Welcome to the mainstream
Shifting economic conditions, the downsizing of corporates, employee dissatisfaction as well as the appeal of having greater control over your career are all well-documented reasons for this huge growth in entrepreneurship and freelance working.
This has been powered by Internet technologies, which have changed the way we think about work, life, leisure and business.
Not only do app and cloud-based communication allow entrepreneurs to run their business from their phones; workers can talk with each other from virtually anywhere and there are now many platforms designed to match companies with talented workers.
In the final quarter of 2015, the UK saw the number of self employed people rise by 30,000, meaning 14% of the workforce is now a freelancer.
This pattern can be seen across industries and age groups – in the UK since 2008, there has been a 46.5% increase in freelancers over the age of 50. The ONS estimates that 732,000 of the new 1.1m workers in the UK since 2008 are self-employed. This is mirrored in the US, where 35% of workers engage in freelance activity, forecast to grow to 50% by 2020.
It might be tempting to consider freelancing as just a trend for millennials, but it is in fact a way of life infiltrating across generations – one that will have a profound effect on workers’ rights, pay and benefits.
Balancing work and benefits
On the surface, freelance life can be attractive: work can be done from a sun lounger next to a pool and if the lack of human contact becomes too much to bear then coworking spaces can offer that sense of community and more: many even offer additional support such as human resources, accountancy and web consultancy.
In reality, most freelancers – and startup entrepreneurs for that matter – wear a variety of business hats, juggling their assignments with office admin, chasing up outstanding invoices and keeping their accounts up to date.
These are often taken for granted when working as a permanent employee.
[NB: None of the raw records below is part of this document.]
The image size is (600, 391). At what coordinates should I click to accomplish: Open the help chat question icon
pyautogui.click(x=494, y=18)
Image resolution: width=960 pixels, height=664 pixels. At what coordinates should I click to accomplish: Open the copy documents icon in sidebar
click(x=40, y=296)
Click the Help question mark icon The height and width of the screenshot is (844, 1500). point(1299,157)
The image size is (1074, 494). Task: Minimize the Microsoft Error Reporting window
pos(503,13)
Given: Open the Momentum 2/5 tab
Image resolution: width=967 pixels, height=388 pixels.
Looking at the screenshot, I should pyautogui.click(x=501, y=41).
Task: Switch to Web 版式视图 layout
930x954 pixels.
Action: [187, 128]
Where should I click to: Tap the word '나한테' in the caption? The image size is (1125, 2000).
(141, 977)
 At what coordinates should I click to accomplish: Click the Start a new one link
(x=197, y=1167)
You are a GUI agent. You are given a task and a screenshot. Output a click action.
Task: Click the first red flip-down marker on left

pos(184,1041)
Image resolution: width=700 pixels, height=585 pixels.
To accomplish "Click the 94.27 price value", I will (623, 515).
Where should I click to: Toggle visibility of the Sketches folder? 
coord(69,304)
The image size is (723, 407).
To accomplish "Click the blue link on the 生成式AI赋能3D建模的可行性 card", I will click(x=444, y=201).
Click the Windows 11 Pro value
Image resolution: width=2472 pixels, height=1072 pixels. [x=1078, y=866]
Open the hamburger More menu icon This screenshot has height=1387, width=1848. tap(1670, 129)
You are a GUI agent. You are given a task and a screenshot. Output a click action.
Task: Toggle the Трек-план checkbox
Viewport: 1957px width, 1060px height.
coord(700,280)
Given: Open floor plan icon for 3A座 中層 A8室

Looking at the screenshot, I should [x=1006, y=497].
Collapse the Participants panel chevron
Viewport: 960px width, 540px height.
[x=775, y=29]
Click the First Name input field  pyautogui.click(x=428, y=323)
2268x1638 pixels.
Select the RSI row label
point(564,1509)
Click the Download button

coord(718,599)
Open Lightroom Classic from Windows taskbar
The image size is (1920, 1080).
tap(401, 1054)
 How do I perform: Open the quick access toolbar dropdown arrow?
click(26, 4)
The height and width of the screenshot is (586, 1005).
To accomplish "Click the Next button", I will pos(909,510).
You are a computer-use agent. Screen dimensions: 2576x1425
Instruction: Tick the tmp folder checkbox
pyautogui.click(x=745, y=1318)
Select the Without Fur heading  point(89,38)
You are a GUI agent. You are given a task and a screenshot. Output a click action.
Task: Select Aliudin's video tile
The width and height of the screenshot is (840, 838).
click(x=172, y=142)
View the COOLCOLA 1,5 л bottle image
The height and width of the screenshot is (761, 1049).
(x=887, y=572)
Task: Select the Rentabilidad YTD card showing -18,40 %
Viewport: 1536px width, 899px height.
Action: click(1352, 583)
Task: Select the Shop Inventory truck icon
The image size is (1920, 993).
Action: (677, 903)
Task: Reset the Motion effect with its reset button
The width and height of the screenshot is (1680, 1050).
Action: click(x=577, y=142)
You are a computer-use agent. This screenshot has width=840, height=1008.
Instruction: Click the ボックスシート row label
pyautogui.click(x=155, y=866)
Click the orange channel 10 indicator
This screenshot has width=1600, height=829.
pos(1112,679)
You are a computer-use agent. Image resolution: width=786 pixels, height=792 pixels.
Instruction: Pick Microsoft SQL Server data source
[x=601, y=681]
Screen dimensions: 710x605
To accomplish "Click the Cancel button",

Permanent employees have their employment rights protected by law and if they work for established organisations often benefit from workplace pensions, childcare vouchers, private health insurance and other perks.
While startups may offer different employee benefits such as a great location, exciting work practices, and the opportunity to be closely involved in building something from scratch, the entrepreneurs and freelancers behind it can find often themselves exposed financially.
In a world in which 50% of the workforce could one day be freelance, we need to look at services aimed at these workers. Mortgage amounts and approvals, loans and credit card allowances, pensions and even bank accounts are decided on after a regular annual income is proven via payslips.
Salaries fluctuate and more often than not freelancers pay themselves minimum PAYE income to minimise their tax burden, while it’s common for entrepreneurs to forego a salary altogether – certainly at the start of their journey.
Freelancers have long complained about their disadvantaged position when it comes to obtaining a mortgage, renting a home or taking out a loan. We are now also seeing issues arising around personal and business insurance for sharing economy workers in particular.
The future economy is increasingly focused on flexible opportunities – whereby businesses benefit from only paying for labour when they need it, and in which individuals can fit work in around their needs and other commitments. Yet, this increased need for convenience needs to be balanced with a level financial playing field for entrepreneurs, freelancers and permanent staff alike.
The financial services industry has been slow to adapt to workers’ changing needs. They will need to sit up and pay attention – to produce a wide range of products that suit non-traditional workers personally and professionally.